Stored entries

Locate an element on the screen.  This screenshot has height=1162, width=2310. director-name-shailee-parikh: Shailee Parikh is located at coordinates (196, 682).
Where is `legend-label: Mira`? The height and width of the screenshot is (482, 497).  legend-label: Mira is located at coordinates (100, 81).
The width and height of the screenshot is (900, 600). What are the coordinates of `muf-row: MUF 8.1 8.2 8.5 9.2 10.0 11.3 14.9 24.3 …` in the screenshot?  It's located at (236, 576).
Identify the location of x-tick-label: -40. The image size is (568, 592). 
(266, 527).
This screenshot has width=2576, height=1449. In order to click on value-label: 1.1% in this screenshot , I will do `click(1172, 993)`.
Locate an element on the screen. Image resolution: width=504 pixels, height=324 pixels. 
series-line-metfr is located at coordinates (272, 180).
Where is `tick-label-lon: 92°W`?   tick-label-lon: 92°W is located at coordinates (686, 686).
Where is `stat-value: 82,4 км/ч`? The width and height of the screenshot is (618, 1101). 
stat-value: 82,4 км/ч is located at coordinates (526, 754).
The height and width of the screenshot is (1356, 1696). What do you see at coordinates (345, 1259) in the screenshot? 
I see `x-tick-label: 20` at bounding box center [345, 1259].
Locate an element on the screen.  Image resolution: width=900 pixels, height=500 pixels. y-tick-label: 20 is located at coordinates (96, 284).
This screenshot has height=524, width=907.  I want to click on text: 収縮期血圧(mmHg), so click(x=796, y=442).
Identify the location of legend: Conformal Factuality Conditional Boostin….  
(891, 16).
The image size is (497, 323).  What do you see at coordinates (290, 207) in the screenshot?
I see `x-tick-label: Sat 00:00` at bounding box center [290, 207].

[WORK REQUEST]
Return every line of the material above word for word, in its original order.

[YOUR RESPONSE]
Locate an element on the screen.  This screenshot has height=1162, width=2310. director-name-shailee-parikh: Shailee Parikh is located at coordinates (196, 682).
Where is `legend-label: Mira`? The height and width of the screenshot is (482, 497).  legend-label: Mira is located at coordinates (100, 81).
The width and height of the screenshot is (900, 600). What are the coordinates of `muf-row: MUF 8.1 8.2 8.5 9.2 10.0 11.3 14.9 24.3 …` in the screenshot?  It's located at (236, 576).
Identify the location of x-tick-label: -40. The image size is (568, 592). 
(266, 527).
This screenshot has width=2576, height=1449. In order to click on value-label: 1.1% in this screenshot , I will do `click(1172, 993)`.
Locate an element on the screen. Image resolution: width=504 pixels, height=324 pixels. 
series-line-metfr is located at coordinates (272, 180).
Where is `tick-label-lon: 92°W`?   tick-label-lon: 92°W is located at coordinates (686, 686).
Where is `stat-value: 82,4 км/ч`? The width and height of the screenshot is (618, 1101). 
stat-value: 82,4 км/ч is located at coordinates (526, 754).
The height and width of the screenshot is (1356, 1696). What do you see at coordinates (345, 1259) in the screenshot? 
I see `x-tick-label: 20` at bounding box center [345, 1259].
Locate an element on the screen.  Image resolution: width=900 pixels, height=500 pixels. y-tick-label: 20 is located at coordinates (96, 284).
This screenshot has height=524, width=907.  I want to click on text: 収縮期血圧(mmHg), so click(x=796, y=442).
Identify the location of legend: Conformal Factuality Conditional Boostin….  
(891, 16).
The image size is (497, 323).  What do you see at coordinates (290, 207) in the screenshot?
I see `x-tick-label: Sat 00:00` at bounding box center [290, 207].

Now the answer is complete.